TitleThe Anatomy of Smartphone Unlocking: A Field Study of Android Lock Screens
Publication TypeConference Paper
Year of Publication2016
AuthorsHarbach, M., De Luca A., & Egelman S.
Published inProceedings of the SIGCHI Conference on Human Factors in Computing Systems (CHI ’16)
Place PublishedNew York, NY, USA

To prevent unauthorized parties from accessing data stored on their smartphones, users have the option of enabling a “lock screen” that requires a secret code (e.g., PIN, drawing a pattern, or biometric) to gain access to their devices. We present a detailed analysis of the smartphone locking mechanisms currently available to billions of smartphone users worldwide. Through a month-long field study, we logged events from a panel of users with instrumented smartphones (N=134). We are able to show how existing lock screen mechanisms provide users with distinct tradeoffs between usability (unlocking speed vs. unlocking frequency) and security.

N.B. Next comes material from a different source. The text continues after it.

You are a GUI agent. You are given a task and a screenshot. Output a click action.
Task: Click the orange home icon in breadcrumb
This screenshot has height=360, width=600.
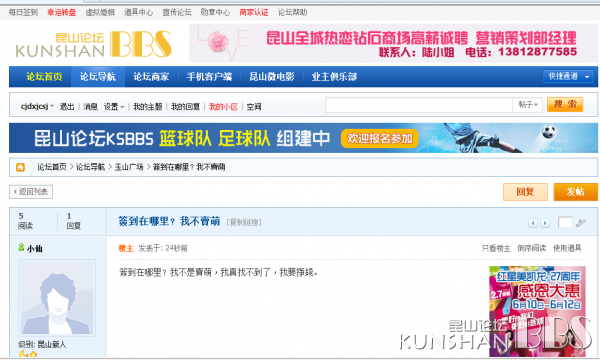20,167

We find that PIN users take longer to enter their codes, but commit fewer errors than pattern users, who unlock more frequently and are very prone to errors. Overall, PIN and pattern users spent the same amount of time unlocking their devices on average. Additionally, unlock performance seemed unaffected for users enabling the stealth mode for patterns. Based on our results, we identify areas where device locking mechanisms can be improved to result in fewer human errors — increasing usability — while also maintaining security.


We would like to thank the PhoneLab team at University of Buffalo for their support in gathering the data. This work was partly supported by a fellowship within the FITweltweit program of the German Academic Exchange Service (DAAD), as well as by the U.S. National Science Foundation under award CNS-1318680.